Terceira coluna

Estudar como?

 

Os franceses não são conhecidos pela sua educação, nós todos sabemos disso. Eles gostam de se afirmar e ridicularizar com especial crueldade o Brasil, ainda mais depois de vencerem a nossa seleção, de novo, no sábado passado. O autor do gol, Therry Henry, fez questão de chamar 180 milhões de pessoas de ignorantes. De acordo com ele, o tempo que eles gastam estudando na França é justamente o tempo que se gasta jogando futebol por aqui; sendo assim, não é de se surpreender que a nossa seleção seja tão temida. Em 2002, ele perdeu outra boa oportunidade de permanecer calado e disse que o Brasil era um time decadente (sendo que a própria seleção era tão boa que nem chegou a passar da primeira fase na época).

Eu sempre reclamo que os jogadores de futebol nunca dizem nada de interessante nas entrevistas, e afinal começo a descobrir o motivo. Se for para abrir a boca, que seja dito algo pensado! O que mais dói é ver como as pessoas concordam com a afirmação dele. Mas não, senhores, Thierry Henry NÃO está certo!

Quando não se tem o que comer, quando a fome é maior do que o desejo de comprar um caderno, é claro que fica difícil estudar. Quando se mora em um país no qual é necessário pagar duas escolas para que o seu filho tenha uma educação satisfatória – os impostos do ensino público e a mensalidade do colégio particular –, com o perigo também de estar se pagando apenas por um diploma, e não por um aprendizado, chega o momento de perguntar, quem tem culpa se o brasileiro não estuda?
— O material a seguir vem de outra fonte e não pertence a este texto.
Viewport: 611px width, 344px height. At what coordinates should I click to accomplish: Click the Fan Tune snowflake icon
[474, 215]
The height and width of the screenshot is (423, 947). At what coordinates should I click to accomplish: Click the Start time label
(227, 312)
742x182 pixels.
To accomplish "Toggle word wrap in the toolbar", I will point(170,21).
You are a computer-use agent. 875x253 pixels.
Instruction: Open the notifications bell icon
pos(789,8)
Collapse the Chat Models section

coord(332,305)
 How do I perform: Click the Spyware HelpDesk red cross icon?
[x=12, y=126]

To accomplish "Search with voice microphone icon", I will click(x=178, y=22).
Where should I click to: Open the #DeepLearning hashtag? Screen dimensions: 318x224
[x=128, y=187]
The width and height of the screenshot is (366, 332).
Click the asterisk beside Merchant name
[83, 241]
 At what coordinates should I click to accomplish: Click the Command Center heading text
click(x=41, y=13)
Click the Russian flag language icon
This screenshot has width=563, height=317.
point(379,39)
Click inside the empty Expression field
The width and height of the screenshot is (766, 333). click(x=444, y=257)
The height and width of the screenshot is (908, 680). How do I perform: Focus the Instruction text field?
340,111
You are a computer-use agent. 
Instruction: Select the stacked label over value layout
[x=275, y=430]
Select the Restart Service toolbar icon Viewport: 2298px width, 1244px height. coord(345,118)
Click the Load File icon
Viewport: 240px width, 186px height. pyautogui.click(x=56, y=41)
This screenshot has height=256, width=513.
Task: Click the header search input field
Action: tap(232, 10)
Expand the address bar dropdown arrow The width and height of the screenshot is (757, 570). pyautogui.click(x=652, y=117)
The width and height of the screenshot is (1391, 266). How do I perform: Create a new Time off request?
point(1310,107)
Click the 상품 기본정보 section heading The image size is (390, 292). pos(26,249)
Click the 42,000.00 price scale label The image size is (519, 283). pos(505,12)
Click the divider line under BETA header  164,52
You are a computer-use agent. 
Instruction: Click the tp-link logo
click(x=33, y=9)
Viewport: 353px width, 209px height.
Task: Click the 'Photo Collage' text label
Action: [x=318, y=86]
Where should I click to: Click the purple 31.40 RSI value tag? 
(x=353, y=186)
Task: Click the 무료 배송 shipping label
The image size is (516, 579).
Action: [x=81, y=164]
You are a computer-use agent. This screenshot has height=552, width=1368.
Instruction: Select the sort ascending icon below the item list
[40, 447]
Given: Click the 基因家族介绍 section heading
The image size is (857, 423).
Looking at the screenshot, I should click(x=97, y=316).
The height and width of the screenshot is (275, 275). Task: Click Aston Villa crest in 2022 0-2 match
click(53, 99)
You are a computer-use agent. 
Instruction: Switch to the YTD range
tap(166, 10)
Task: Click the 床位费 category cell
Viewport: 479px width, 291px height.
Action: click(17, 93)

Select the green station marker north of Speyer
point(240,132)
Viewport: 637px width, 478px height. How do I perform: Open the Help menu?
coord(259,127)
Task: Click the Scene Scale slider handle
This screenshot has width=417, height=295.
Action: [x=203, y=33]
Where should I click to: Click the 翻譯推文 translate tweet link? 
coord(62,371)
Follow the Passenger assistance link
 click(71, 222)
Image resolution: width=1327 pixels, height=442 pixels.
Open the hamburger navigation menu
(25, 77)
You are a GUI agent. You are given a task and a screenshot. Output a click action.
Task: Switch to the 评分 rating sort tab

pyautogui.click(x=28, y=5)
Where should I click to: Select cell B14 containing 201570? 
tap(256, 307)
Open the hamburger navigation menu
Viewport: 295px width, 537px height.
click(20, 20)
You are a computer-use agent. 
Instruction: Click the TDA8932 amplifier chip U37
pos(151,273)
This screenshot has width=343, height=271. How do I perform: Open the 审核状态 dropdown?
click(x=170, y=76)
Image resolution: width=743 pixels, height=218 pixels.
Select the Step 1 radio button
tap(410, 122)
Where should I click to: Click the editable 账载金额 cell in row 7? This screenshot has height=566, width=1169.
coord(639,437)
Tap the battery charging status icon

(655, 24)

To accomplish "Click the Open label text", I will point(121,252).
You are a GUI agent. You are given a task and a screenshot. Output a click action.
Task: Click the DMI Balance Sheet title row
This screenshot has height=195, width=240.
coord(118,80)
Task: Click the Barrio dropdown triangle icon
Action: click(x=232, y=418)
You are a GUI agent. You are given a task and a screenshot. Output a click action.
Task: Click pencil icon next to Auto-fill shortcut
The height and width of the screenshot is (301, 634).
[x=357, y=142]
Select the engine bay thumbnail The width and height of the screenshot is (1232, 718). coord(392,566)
Francamente! O nosso próprio presidente é tudo, menos estudado. O povo nunca aclamou pessoas conhecidas pelo seu nível de estudo – ele aparenta gostar mais de quem se dá bem sem o esforço de estudar… É toda uma troca de valores e de interesses. O ensino público nem mesmo ilude seus alunos, dizendo que eles poderiam sim conseguir entrar em uma faculdade pública. Se perguntados, eles não têm esperança de verdade. Acabam denunciando um desejo de conseguir um curso superior… Mas sabem que, lidando com professores que cochilam em aula, sentam-se à mesa e lixam as unhas, apenas para cumprir tempo, as suas chances são praticamente nulas.

Não digo que é impossível; mas não é provável, assumamos. O vestibular é cruel com qualquer aluno; no ano passado mesmo, a Fuvest foi acusada de cobrar conteúdo superior em Geografia e mesmo em uma pergunta que envolvia a leitura de “Dom Quixote de La Mancha”, que não é passado em qualquer Ensino Médio do país.

É muito fácil nascer e crescer na França, dona de um dos maiores índices de desenvolvimento do mundo, ter seu ensino público de qualidade e entrar para a seleção de futebol do país, para depois apontar o dedo para um povo tão judiado quanto o nosso e nos acusar de não estudar. Com uma afirmação como essa, ele só demonstra uma ignorância maior do que a dos analfabetos, que pelo menos têm o benefício da humildade.